Историческая ценность подавляющего большинства их воспоминаний в значительной степени аннулируется присущим почти всем им, за редким исключением, отсутствием объективности в оценке описываемых событий.
Я говорю о мемуарах политических деятелей — участников белого движения, царедворцев и т. д. К мемуарам неполитического характера эта оговорка не относится: таковы, например, вышедшие отдельной книгой в середине 30-х годов воспоминания композитора Гречанинова и некоторые другие.
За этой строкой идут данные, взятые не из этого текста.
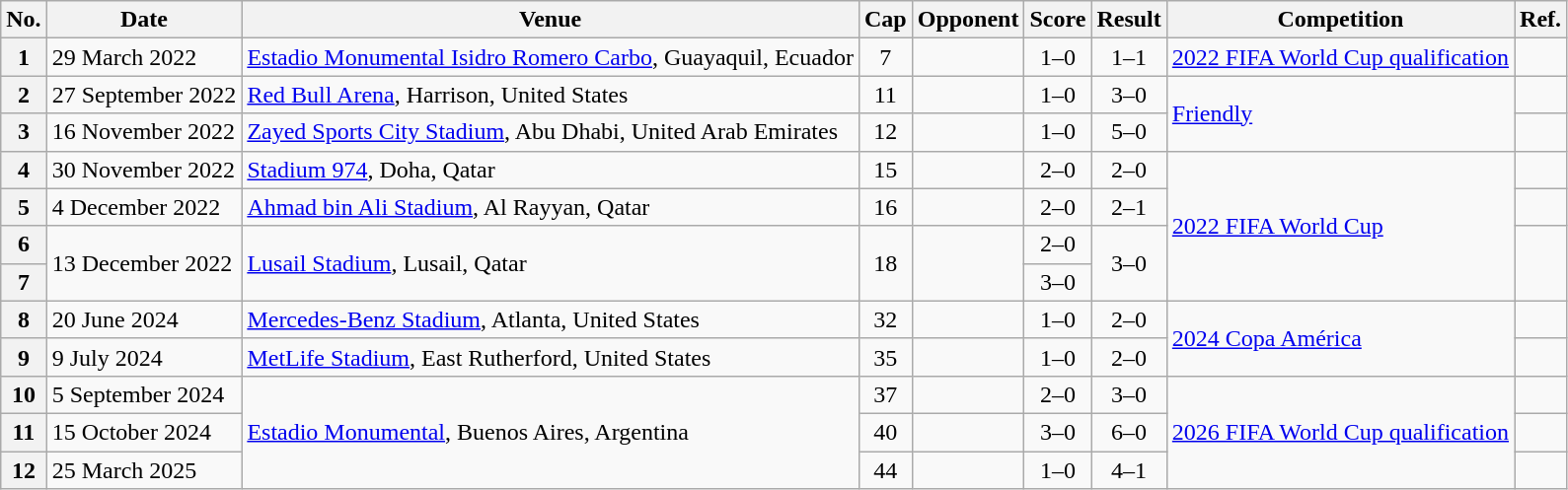
1 (24, 57)
Zayed Sports City Stadium, Abu Dhabi, United Arab Emirates (551, 132)
30 November 2022 (144, 170)
2026 FIFA World Cup qualification (1340, 432)
44 (885, 471)
2–1 (1129, 207)
3 (24, 132)
13 December 2022 (144, 263)
1–1 (1129, 57)
4 December 2022 (144, 207)
Lusail Stadium, Lusail, Qatar (551, 263)
5 (24, 207)
5–0 (1129, 132)
Opponent (968, 20)
Competition (1340, 20)
20 June 2024 (144, 320)
MetLife Stadium, East Rutherford, United States (551, 357)
29 March 2022 (144, 57)
2022 FIFA World Cup qualification (1340, 57)
15 (885, 170)
4 (24, 170)
Mercedes-Benz Stadium, Atlanta, United States (551, 320)
40 (885, 432)
4–1 (1129, 471)
8 (24, 320)
2022 FIFA World Cup (1340, 226)
Estadio Monumental Isidro Romero Carbo, Guayaquil, Ecuador (551, 57)
32 (885, 320)
35 (885, 357)
10 (24, 395)
Ahmad bin Ali Stadium, Al Rayyan, Qatar (551, 207)
Estadio Monumental, Buenos Aires, Argentina (551, 432)
16 November 2022 (144, 132)
Date (144, 20)
9 July 2024 (144, 357)
15 October 2024 (144, 432)
2 (24, 95)
5 September 2024 (144, 395)
Ref. (1541, 20)
27 September 2022 (144, 95)
No. (24, 20)
25 March 2025 (144, 471)
Stadium 974, Doha, Qatar (551, 170)
37 (885, 395)
Result (1129, 20)
Friendly (1340, 113)
18 (885, 263)
Red Bull Arena, Harrison, United States (551, 95)
Cap (885, 20)
2024 Copa América (1340, 338)
Venue (551, 20)
9 (24, 357)
6 (24, 245)
Score (1058, 20)
6–0 (1129, 432)
16 (885, 207)
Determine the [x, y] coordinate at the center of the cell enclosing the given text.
Конечно, трудно ожидать объективности в писаниях людей, вознесенных некогда судьбой на вершины государственного и военного аппаратов, низвергнутых с этих вершин и очутившихся за рубежом у разбитого корыта.
Мне уже приходилось упоминать об обширных мемуарах Деникина, Врангеля и Штейфона. С ними схожи воспоминания генерала Слащева, Сахарова и других.
По существу это не историческое повествование, а полемика: желание свалить вину за военную катастрофу белых армий на кого-то другого и обелить себя в глазах потомков.
Это особенно относится к воспоминаниям генерала Слащева-Крымского (титул Крымский был пожалован ему Врангелем), носящим громкое название «Я обвиняю» и охватывающим период гражданской войны. Почти сплошь они заняты полемикой с Врангелем, который якобы не слушал советов его, Слащева, и якобы только поэтому и проиграл «крымскую кампанию» 1920 года.
Подобные мемуары, конечно, не имеют никакой цены с точки зрения исторической.
Часто во многих изданных за рубежом мемуарах то или иное описываемое событие является только поводом для выявления эмоций автора. Это почти всегда раздражение, гнев и злоба, переходящие в бешенство, коль скоро автор подходит в своем рассказе к событиям, непосредственно предшествовавшим революции, и к самой революции. Наоборот, слезы умиления при упоминании об «обожаемом монархе», «венценосном помазаннике божием», «царе-мученике», о членах императорской фамилии, о деятелях эпохи царского самодержавия и, наконец, о себе самом и годах своей юности.
Один из наиболее высокопоставленных жандармов царского времени, Заварзин, можно сказать, с «трогательной» любовью и теплотой описывает в книге «Жандармы и революционеры» своих сотоварищей, начальников и подчиненных. Под его пером они выглядят как невинные овечки, пожираемые хищными зверями — революционерами. Он плачется, что «благородный труд» на поприще охраны дорогого его сердцу самодержавного строя остался недооцененным русским народом, и дает читателю понять, что если бы народ достойно оценил этот труд, то не случилось бы всего того, что случилось, и никакой революции не было бы.